Quoted passage.
Researchers at EPFL Switzerland achieved 34.6% power conversion efficiency in January 2026 using a perovskite-silicon tandem solar cell, surpassing the previous 33.9% record set by LONGi in 2024. This marks the highest verified efficiency for any solar cell technology approaching the theoretical Shockley-Queisser limit of 43% for tandem configurations.
The EPFL team employed a cesium-formamidinium mixed-cation perovskite top cell with improved bandgap alignment at 1.68 eV, paired with a crystalline silicon bottom cell. The key advancement involved a self-assembled monolayer hole-transport material that reduced interface recombination losses by 18% compared to conventional PTAA layers. This interface optimization, combined with anti-reflective nanostructured coatings, captured previously wasted photons in the near-infrared spectrum.
Standard monocrystalline silicon panels achieve 22-24% efficiency in production, while the best laboratory silicon cells reach 26.7%. This tandem approach effectively adds 8-10 percentage points by stacking a perovskite layer that absorbs high-energy photons while allowing lower-energy light through to silicon. Oxford PV currently manufactures perovskite-silicon tandems at 28% efficiency commercially, suggesting this 34.6% lab result could translate to 30%+ production modules by 2028.

Work order 1.
Please copy the passage on the tandem solar cell record word for word, from "Researchers at EPFL" up to and including "for tandem configurations.".
Work order 2.
According to the passage on the tandem solar cell record, by how much did the self-assembled monolayer hole-transport material cut interface recombination losses compared with conventional PTAA layers?

Information supplied.

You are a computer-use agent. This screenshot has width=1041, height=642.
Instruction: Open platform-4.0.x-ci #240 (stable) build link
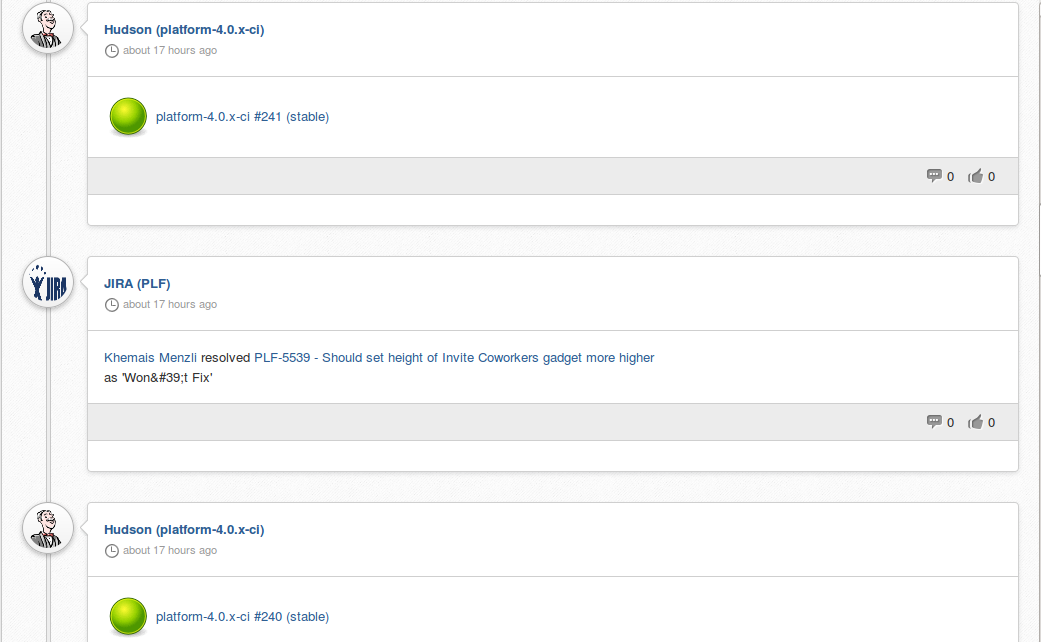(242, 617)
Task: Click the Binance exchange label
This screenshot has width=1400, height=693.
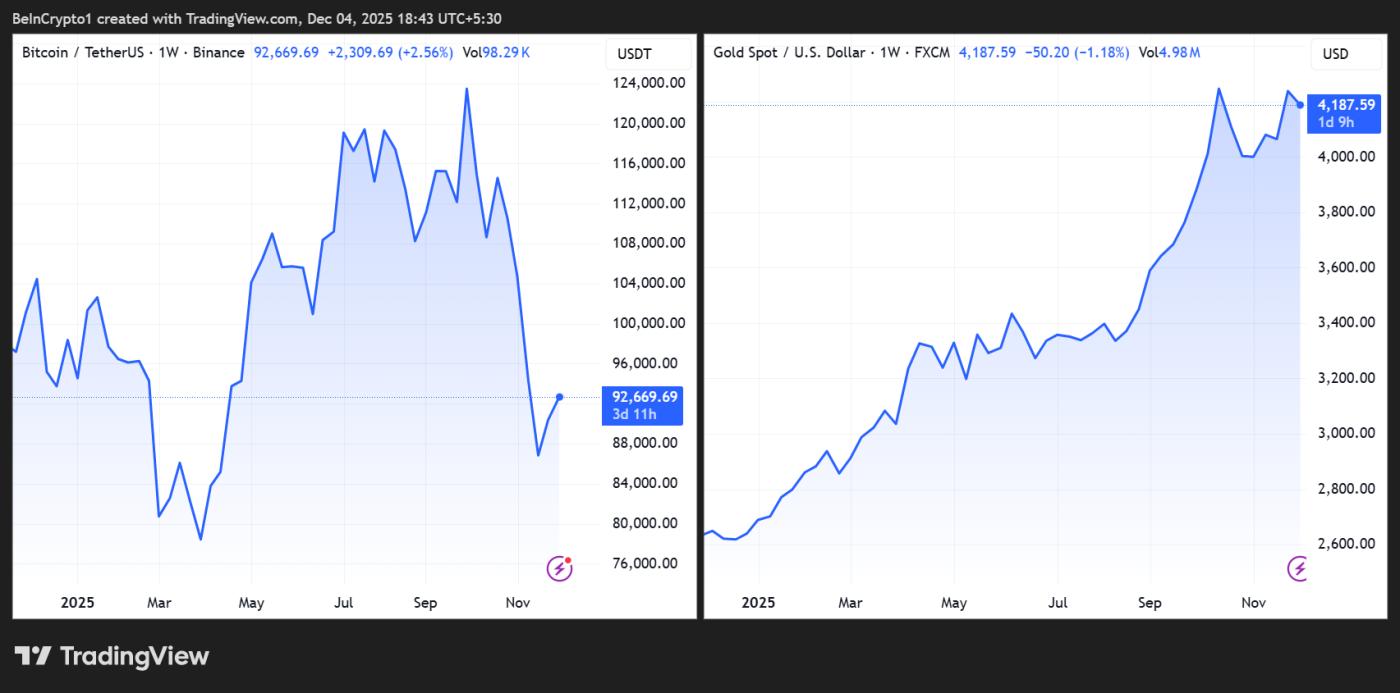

Exercise solution 1.
Researchers at EPFL Switzerland achieved 34.6% power conversion efficiency in January 2026 using a perovskite-silicon tandem solar cell, surpassing the previous 33.9% record set by LONGi in 2024. This marks the highest verified efficiency for any solar cell technology approaching the theoretical Shockley-Queisser limit of 43% for tandem configurations.

Exercise solution 2.
By 18%.